● Text shown:
=== Begin Enclosure ===

In a move that caught even seasoned observers off guard, Donald Trump signed an executive order this week to accelerate psychedelic drug research and expand access, marking the most significant federal endorsement the emerging therapeutic market has received. The timing was surreal: the order came during Bicycle Day weekend, when users commemorate the first LSD trip, and Trump's folksy ad-libbing about ibogaine in the Oval Office underscored how far the conversation has shifted.
The practical impact is immediate. The FDA will fast-track three psychedelic drug applications that already hold breakthrough therapy designations, likely psilocybin treatments for depression and MDMA for post-traumatic stress disorder. The latter had been rejected by regulators in 2024. Psychedelic company stocks surged on the news.
"The expected issuance of these three vouchers shows just how much the White House has changed its mind on psychedelics in the last six months," said Josh Hardman, founder of Psychedelic Alpha, an industry analysis site. The shift signals a dramatic reversal from decades of federal prohibition, which began under Richard Nixon in 1970 as part of the broader war on drugs.
Beyond FDA expediting, the order makes investigational psychedelics including ibogaine available under "right to try" provisions, which permit terminally ill and treatment-resistant patients access to unapproved drugs. That provision immediately collides with DEA policy: the agency has maintained that schedule I substances are ineligible for such programs.
The Department of Health and Human Services announced a parallel $139 million initiative to support behavioral health therapies involving psychedelics, with at least $50 million earmarked to match state research projects. Veterans are a priority, reflecting growing evidence that ibogaine and psilocybin show promise for trauma-related conditions.
Yet the celebratory moment masks deeper tensions. Ismail Ali, co-director of the Multidisciplinary Association for Psychedelic Studies, a leading reform organization, cautioned against viewing the order as a wholesale victory. "Most people didn't have Trump accelerating psychedelic research on their bingo cards. It's so easy to be reductive about this. We really have to see both sides."

=== End Enclosure ===

● Exercise set:
1. Answer these questions from the article on the psychedelics executive order:
(a) In what year had regulators rejected MDMA for post-traumatic stress disorder?
(b) Who founded Psychedelic Alpha?
(c) How much of the HHS initiative is earmarked to match state research projects?
2. For each statement, say whether it agrees with the article on the psychedelics executive order, and quote the words that decide it:
(a) Federal prohibition of psychedelics began under Richard Nixon in 1970.
(b) The DEA has held that schedule I substances qualify for right-to-try programs.
(c) The Department of Health and Human Services announced a $139 million initiative.
The records that come next are separate material and are not connected to the article above.

● Entries shown:
=== Begin Enclosure ===

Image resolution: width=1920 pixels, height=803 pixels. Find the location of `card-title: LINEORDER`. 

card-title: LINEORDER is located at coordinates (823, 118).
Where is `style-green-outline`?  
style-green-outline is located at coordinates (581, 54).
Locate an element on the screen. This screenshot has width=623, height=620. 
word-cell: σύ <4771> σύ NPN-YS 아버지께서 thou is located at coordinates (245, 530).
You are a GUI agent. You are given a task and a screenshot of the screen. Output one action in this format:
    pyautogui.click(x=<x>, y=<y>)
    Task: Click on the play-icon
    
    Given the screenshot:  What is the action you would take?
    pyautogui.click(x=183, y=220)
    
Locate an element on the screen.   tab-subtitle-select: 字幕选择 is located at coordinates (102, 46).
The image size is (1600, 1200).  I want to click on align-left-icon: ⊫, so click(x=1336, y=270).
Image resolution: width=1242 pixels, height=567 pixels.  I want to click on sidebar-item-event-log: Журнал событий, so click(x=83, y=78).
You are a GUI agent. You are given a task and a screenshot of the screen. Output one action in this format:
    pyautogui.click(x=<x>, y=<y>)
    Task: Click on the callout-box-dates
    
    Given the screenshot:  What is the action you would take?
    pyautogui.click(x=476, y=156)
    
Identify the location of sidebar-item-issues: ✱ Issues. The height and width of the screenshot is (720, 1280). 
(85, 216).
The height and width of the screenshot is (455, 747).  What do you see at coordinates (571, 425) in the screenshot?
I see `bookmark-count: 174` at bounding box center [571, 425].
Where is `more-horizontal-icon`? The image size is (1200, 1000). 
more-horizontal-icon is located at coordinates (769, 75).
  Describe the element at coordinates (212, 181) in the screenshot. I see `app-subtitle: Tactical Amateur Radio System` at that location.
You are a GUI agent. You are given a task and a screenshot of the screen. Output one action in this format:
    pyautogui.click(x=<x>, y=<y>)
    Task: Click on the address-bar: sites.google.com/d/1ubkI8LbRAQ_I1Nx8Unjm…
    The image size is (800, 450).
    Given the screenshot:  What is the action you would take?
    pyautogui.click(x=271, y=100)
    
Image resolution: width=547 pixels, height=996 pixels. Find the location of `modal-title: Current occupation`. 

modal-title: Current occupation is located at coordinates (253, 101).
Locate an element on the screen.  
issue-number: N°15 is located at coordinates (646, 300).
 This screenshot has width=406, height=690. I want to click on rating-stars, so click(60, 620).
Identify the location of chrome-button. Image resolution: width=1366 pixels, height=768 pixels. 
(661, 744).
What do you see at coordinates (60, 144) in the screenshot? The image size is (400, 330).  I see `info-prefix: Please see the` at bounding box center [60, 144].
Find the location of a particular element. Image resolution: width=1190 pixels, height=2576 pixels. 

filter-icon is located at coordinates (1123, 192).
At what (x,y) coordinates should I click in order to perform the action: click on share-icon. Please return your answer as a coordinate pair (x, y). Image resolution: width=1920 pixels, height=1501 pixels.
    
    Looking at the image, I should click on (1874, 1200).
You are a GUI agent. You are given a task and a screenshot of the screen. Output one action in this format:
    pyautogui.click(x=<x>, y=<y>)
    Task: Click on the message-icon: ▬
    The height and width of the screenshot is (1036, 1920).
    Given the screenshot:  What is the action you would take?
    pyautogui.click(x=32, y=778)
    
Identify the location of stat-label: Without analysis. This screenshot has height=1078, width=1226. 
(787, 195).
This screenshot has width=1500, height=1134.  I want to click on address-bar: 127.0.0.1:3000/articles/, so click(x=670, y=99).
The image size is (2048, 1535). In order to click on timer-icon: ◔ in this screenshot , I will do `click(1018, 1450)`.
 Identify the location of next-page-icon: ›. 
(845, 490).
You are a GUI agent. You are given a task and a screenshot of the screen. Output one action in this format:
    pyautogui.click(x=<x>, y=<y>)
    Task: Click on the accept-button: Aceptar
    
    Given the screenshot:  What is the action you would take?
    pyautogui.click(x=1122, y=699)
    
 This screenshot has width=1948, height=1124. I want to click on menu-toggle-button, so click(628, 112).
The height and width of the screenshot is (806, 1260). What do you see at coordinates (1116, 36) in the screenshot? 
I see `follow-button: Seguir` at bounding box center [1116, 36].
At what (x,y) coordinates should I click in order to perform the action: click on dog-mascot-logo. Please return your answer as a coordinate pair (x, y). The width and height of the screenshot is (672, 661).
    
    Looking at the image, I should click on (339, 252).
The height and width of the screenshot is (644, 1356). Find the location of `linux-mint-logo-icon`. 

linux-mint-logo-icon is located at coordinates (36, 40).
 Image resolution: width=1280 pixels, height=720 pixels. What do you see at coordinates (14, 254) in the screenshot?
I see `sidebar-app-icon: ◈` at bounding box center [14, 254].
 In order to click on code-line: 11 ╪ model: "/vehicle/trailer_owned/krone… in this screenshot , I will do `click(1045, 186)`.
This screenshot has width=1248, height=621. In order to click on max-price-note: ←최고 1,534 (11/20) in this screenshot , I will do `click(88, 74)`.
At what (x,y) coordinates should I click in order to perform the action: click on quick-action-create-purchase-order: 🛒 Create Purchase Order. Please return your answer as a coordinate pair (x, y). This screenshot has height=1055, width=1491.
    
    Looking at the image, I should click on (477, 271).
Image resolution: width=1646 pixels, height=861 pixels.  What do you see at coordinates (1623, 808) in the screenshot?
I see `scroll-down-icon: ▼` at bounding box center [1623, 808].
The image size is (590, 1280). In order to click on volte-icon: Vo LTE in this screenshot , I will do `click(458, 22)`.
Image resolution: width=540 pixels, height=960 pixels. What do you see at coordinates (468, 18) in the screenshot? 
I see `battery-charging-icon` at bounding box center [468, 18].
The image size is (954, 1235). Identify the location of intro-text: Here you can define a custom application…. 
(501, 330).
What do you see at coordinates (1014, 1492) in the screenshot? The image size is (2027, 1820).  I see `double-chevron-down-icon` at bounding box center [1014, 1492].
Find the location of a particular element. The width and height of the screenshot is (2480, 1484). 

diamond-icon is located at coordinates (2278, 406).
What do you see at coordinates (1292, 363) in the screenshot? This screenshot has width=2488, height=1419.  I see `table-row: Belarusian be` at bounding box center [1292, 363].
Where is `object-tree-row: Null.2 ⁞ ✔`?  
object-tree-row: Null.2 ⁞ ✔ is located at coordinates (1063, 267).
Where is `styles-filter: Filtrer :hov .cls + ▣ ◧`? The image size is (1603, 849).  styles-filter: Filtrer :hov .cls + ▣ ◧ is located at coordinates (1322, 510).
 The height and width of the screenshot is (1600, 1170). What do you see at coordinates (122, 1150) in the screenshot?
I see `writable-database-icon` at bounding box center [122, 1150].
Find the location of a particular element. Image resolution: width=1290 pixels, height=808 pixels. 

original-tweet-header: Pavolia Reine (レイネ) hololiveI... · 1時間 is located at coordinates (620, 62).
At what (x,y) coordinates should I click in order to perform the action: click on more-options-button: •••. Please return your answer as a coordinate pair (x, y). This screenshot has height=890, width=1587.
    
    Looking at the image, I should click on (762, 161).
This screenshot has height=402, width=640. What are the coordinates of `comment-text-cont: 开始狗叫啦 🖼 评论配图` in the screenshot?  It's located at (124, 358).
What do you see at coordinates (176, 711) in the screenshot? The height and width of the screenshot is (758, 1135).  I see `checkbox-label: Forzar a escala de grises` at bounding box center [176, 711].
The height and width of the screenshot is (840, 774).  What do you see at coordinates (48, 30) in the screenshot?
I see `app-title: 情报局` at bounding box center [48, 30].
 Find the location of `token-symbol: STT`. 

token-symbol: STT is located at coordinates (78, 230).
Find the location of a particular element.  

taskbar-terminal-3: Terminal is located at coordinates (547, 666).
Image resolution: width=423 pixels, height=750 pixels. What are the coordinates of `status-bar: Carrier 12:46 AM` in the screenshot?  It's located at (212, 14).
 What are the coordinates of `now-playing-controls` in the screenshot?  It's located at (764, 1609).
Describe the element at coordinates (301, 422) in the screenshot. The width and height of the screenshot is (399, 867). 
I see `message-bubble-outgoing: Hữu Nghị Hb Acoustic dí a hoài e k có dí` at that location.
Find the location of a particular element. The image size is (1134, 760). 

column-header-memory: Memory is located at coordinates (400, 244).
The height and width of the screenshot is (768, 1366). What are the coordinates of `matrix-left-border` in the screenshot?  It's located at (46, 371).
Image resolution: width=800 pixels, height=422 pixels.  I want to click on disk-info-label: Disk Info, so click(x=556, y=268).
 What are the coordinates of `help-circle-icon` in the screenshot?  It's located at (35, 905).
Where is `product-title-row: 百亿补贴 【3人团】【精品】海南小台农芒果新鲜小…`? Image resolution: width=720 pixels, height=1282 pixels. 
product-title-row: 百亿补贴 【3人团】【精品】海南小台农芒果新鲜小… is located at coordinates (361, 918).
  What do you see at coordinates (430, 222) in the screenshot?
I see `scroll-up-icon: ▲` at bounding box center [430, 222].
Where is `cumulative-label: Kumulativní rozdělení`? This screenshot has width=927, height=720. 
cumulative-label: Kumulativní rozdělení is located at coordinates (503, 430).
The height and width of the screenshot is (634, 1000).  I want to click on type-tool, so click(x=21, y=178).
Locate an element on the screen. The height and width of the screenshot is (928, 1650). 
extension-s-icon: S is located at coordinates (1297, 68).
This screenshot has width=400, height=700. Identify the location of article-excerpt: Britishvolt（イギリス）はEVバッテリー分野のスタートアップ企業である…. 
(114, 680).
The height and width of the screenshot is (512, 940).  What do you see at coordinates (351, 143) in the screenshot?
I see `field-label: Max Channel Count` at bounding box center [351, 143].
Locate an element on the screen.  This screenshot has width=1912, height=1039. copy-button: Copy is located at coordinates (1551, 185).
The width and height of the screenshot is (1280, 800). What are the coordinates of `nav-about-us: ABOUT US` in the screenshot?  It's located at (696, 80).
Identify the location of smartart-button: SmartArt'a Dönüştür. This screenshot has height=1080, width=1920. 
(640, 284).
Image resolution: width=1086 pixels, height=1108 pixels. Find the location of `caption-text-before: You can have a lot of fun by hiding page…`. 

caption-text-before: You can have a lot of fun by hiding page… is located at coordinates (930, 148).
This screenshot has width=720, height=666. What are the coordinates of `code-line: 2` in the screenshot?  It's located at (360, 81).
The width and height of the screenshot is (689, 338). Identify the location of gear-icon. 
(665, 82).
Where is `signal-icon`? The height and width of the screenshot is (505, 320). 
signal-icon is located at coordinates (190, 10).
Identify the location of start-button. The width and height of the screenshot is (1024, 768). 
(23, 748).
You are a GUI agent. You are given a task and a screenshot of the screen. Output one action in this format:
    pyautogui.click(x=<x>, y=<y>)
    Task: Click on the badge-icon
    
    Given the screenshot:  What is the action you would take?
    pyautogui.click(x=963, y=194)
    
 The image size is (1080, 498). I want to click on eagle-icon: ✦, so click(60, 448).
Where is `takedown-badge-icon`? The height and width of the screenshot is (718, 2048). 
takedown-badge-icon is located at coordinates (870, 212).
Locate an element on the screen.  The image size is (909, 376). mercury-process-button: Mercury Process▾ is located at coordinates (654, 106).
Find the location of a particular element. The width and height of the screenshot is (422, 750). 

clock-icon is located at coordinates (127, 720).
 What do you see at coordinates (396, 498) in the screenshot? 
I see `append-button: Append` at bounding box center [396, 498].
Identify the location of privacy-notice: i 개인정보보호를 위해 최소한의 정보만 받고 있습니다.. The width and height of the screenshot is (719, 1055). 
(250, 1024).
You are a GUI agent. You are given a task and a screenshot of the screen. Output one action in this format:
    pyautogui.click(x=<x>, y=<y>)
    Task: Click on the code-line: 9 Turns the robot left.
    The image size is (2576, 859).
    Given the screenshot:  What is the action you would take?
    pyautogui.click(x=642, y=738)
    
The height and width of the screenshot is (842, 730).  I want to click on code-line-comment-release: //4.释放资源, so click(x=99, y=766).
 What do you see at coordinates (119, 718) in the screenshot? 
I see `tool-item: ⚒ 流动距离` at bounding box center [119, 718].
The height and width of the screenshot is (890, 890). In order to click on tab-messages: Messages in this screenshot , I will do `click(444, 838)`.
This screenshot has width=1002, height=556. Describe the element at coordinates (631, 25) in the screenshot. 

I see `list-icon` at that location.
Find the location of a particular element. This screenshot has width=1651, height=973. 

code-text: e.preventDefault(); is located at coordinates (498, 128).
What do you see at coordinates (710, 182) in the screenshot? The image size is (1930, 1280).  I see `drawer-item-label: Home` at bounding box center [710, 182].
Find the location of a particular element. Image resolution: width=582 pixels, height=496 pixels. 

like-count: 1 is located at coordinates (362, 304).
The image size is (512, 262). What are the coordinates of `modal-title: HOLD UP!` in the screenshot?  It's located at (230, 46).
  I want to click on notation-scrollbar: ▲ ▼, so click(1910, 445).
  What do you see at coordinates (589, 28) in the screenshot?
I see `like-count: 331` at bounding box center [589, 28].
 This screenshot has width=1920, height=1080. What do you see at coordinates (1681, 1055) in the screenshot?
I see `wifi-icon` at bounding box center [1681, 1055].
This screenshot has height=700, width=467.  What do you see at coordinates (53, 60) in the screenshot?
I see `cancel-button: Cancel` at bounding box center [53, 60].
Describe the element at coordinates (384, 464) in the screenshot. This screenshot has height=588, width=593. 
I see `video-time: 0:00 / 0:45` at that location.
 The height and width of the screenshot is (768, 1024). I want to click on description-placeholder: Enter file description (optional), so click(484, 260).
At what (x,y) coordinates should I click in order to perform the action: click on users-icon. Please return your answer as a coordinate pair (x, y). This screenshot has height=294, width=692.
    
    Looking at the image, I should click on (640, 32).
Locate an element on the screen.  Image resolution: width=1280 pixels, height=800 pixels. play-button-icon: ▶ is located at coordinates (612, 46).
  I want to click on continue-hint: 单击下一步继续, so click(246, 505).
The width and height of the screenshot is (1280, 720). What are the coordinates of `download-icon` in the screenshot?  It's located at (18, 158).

=== End Enclosure ===

● Expected outputs:
1.
(a) 2024
(b) Josh Hardman
(c) At least $50 million

2.
(a) Yes: "which began under Richard Nixon in 1970"
(b) No: "the agency has maintained that schedule I substances are ineligible for such programs"
(c) Yes: "announced a parallel $139 million initiative to support behavioral health therapies involving psychedelics"